Kitaptan Dikkat Çekici Alıntılar:
• “Ego ne zaman içeri girerse, öğrenme dışarı çıkar.”
• “Her zirvede bir kibir, her çöküşte bir ego vardır.”
• “Egonun olduğu yerde iş birliği ölür. Çünkü ego, başkalarının varlığına tahammül edemez.”

"Başarının önündeki en büyük engel senin egondur."
Ego; seni olduğundan daha fazlasıymışsın gibi gösterir. Başarının senin doğal hakkın olduğunu düşündürür. Başarısızlıklarını ise başkalarının suçu gibi gösterir. Oysa gerçek liderlik, kendini aştığın anda başlar.
Tarihten örneklerle egonun nasıl yıkıcı bir güç olduğunu anlatan bu kitap, hem yükseliş hem de düşüş anlarında insanın kendini yönetmesinin ne kadar önemli olduğunu vurguluyor.

Kimler İçin Uygun?
• Ekip yöneten liderler,
• Kendi iç yolculuğunu önemseyen girişimciler,
• Başarının sadece sonuç değil bir karakter meselesi olduğunu anlayan profesyoneller,
• Yapan karakterleri korumak, bakan ve yıkan karakterleri dönüştürmek isteyen yöneticiler…

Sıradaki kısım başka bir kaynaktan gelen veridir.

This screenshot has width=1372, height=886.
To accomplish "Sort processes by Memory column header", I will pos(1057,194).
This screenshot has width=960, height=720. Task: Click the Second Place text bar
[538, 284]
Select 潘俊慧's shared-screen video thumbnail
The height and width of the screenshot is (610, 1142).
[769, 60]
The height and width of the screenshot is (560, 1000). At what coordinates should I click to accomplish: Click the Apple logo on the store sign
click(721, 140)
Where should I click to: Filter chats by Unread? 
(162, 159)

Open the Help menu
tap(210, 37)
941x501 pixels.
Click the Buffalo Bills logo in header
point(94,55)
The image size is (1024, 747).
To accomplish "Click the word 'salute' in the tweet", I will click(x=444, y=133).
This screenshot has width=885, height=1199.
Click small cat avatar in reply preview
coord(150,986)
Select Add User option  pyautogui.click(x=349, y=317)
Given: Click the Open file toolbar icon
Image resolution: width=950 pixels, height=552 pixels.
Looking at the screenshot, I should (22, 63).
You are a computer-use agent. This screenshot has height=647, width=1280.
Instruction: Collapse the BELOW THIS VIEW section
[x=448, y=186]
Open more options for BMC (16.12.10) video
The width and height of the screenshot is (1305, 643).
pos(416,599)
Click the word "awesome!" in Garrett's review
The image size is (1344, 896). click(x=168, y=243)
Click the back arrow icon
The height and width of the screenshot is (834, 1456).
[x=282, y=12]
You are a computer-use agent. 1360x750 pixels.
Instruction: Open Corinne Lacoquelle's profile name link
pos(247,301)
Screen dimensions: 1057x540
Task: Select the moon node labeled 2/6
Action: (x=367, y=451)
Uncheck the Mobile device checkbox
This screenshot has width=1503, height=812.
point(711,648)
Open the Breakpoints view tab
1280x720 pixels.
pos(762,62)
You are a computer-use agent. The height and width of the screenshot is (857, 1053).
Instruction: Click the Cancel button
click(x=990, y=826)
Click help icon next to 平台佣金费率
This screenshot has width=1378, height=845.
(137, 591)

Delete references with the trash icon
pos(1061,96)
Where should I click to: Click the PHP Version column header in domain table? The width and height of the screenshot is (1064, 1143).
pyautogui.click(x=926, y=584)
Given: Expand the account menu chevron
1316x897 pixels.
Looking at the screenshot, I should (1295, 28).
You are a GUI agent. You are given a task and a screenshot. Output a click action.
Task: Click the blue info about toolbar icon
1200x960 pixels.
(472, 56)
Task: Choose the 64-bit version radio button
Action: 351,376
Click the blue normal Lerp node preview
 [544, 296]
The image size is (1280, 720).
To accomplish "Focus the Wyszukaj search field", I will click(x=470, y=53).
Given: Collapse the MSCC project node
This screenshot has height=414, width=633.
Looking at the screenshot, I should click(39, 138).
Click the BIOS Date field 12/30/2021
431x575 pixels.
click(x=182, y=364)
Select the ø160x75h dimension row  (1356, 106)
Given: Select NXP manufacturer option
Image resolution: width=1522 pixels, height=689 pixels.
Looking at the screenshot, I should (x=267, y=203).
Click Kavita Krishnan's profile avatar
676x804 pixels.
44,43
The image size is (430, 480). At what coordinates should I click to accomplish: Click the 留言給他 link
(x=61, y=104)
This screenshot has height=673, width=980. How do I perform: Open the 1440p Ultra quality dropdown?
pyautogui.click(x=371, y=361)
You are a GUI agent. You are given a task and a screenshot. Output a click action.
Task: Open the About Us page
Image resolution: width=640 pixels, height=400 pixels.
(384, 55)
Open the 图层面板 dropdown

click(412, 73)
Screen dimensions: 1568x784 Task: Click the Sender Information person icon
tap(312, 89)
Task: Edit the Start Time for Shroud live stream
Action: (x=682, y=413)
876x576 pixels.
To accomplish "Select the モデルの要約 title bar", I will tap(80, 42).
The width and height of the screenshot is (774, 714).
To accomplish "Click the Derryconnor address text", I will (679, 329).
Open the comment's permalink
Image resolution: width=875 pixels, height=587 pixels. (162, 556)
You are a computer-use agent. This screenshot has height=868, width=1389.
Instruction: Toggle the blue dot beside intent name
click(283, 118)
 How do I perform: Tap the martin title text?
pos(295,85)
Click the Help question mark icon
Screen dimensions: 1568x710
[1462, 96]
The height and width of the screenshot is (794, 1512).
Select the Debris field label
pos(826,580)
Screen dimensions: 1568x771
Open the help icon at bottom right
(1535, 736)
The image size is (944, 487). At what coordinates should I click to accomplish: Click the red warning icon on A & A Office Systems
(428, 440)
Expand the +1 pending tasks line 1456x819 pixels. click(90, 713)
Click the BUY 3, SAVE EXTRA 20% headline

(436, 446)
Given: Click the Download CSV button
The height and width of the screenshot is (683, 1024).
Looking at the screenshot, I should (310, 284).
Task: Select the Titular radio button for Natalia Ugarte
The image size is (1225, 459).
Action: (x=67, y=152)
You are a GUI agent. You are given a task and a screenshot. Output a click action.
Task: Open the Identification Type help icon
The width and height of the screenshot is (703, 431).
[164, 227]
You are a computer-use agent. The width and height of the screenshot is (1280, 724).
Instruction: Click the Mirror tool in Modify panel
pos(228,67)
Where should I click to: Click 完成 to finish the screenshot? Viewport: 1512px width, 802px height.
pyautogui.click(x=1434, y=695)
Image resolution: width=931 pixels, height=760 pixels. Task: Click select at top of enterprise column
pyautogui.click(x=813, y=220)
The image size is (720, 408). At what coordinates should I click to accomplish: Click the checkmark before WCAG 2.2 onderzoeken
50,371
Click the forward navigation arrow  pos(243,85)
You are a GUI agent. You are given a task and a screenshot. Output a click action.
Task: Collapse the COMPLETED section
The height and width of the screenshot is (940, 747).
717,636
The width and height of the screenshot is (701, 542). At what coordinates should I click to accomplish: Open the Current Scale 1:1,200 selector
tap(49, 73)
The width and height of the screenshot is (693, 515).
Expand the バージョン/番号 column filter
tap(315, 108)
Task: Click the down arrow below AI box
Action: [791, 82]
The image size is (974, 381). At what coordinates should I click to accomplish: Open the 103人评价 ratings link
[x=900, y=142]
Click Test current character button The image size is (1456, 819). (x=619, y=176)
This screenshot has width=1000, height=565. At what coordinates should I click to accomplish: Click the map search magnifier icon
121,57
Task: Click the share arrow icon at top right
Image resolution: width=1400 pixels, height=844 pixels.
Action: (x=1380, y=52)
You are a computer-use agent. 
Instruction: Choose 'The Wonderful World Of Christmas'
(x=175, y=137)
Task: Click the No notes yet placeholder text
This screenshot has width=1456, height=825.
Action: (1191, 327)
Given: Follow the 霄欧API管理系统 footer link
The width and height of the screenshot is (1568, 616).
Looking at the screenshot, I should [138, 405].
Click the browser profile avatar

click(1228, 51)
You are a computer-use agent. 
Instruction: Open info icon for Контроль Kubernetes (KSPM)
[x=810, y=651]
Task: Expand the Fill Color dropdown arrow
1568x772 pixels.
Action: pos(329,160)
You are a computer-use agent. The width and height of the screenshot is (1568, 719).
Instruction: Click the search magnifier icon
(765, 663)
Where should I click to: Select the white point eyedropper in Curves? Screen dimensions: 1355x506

Ego Is the Enemy, sadece bir kişisel gelişim kitabı değil; ticari hayatta karakterleri, ekip içi ilişkileri ve liderliğin özünü anlayabilmek için güçlü bir pusula.
Bu yazıyı okuyan herkesin – hangi karaktere ait olursa olsun – kendi içindeki “ego” ile yüzleşmesi için aslında bir ayna.

Sonuç

Her şirketin bir karakteri vardır. Şirketlerin karakteri; sahiplerine, yöneticilerine ve çalışanlarına göre şekillenir. Bir toplumun yükselişi, bütçelerle değil, bireylerin değerleriyle başlar.
Yapanlar, geleceği kurar. Bakanlar, bugünü meşgul eder. Yıkanlar ise geçmişin hayaletleri gibi ilerlemenin önünü keser.

Bu üç karakter her ortamda vardır. Ama önemli olan hangisine alan açıldığı, hangisinin desteklendiğidir. Bugün bir yöneticiyseniz, ekibinize sadece ne yaptıklarını değil, nasıl insanlar olduklarını sorun. Bir girişimciyseniz, iş fikriniz kadar etrafınızdaki karakterleri de analiz edin. Bir çalışan, bir dost, bir aile büyüğüyseniz; hangi karakterin çocuklara örnek olduğunu gözlemleyin. Çünkü her karar, bir karakteri büyütür. Ya yapanları koruruz, ya bakanları ödüllendirir, ya da yıkanlara alan açarız.